18 Giugno 2015

VERONA: CODACONS REPLICA ALL’ULSS 20

VERONA: CODACONS REPLICA ALL’ULSS 20

SU INCARICHI RISPOSTE EVASIVE E CONFUSE

Come al solito risposte evasive e confuse dalla ULSS 20. Lo afferma il Codacons, replicando alle affermazioni del dg dell’ente relative alla denuncia dell’associazione su alcuni incarichi sospetti.
Sbaglia in maniera eclatante  il direttore generale a considerare le attività di progetto affidate alla Ulss20 dalla Presidenza del Consiglio “attività non istituzionale” e quindi per lei non soggette al rispetto delle regole degli appalti. Quasi che gli incarichi ricevuti dal massimo organo di Governo fossero per lei degli “optional” senza valenze istituzionali. Più istituzionale di un incarico Governativo dato ad una azienda pubblica che cosa c’è? Ma forse fa comodo confondere le idee ai lettori. Le attività sono talmente istituzionali che anche lo stesso direttore, per poterle eseguire, le ha assunte a suo tempo con propria delibera ufficiale. Chi si occupa di pubblica amministrazione sa bene che tutte le attività della Ulss, comprese quelle previste da progetti come quello in oggetto, sono attività istituzionali e non potrebbe essere altrimenti essendo l’azienda Ulss una istituzione pubblica che fa attività pubbliche (siano ordinarie che progettuali), sempre che il direttore l’abbia chiaro e non consideri l’azienda una sua proprietà privata.
Ma ancora una volta – prosegue il Codacons – si sfugge al vero problema sollevato da Codacons: sono o non sono state rispettate le regolari procedure obbligatorie per la verifica dell’esistenza di risorse interne per realizzare tali attività prima di voler affidare a consulenti esterni gli incarichi?
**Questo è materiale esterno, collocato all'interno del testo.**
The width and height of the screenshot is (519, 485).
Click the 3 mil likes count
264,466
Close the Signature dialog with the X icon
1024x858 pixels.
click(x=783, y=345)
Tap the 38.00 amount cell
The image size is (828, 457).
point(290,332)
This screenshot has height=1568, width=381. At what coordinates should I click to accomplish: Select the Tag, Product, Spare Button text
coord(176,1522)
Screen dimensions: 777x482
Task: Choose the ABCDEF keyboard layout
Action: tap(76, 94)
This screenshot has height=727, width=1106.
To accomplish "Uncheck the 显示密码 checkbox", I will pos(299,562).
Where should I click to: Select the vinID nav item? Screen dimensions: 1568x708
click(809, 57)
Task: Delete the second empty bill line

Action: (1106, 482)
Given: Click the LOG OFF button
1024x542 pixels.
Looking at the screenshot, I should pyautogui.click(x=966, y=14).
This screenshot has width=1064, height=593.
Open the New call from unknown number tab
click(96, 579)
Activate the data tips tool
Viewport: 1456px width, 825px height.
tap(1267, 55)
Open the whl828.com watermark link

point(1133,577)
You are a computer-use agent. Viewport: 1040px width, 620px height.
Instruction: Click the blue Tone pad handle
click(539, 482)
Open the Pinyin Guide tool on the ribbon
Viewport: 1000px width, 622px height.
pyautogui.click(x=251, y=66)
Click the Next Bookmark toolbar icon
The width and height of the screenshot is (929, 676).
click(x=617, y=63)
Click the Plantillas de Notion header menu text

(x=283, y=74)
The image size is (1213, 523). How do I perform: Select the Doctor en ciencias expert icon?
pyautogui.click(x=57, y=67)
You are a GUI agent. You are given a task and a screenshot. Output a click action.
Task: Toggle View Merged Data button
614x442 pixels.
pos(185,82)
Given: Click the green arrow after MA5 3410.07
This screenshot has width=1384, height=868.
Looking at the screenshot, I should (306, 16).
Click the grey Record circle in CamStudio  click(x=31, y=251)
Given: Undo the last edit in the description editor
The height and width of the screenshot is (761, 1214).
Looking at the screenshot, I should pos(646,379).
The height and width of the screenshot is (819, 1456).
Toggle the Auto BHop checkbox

A noi risulta di no. Nessuna risposta inoltre dalla direzione della Ulss anche alla grave inadempienza riguardante il sistema nazionale di allerta segnalata alla Procura la settimana scorsa: perché e quale responsabilità ha la dott.ssa Bonavina di aver immotivatamente ed illegittimamente interrotto le attività di prevenzione di tale sistema nazionale, che con successo duravano da anni, impedendo così alle forze dell’ordine di agire tempestivamente contro i rave party illegali (dove sono anche avvenuti dei decessi) e di chiudere i siti internet che spacciano droghe.? Il CODACONS attende risposta ma intanto segnala i fatti alla Procura.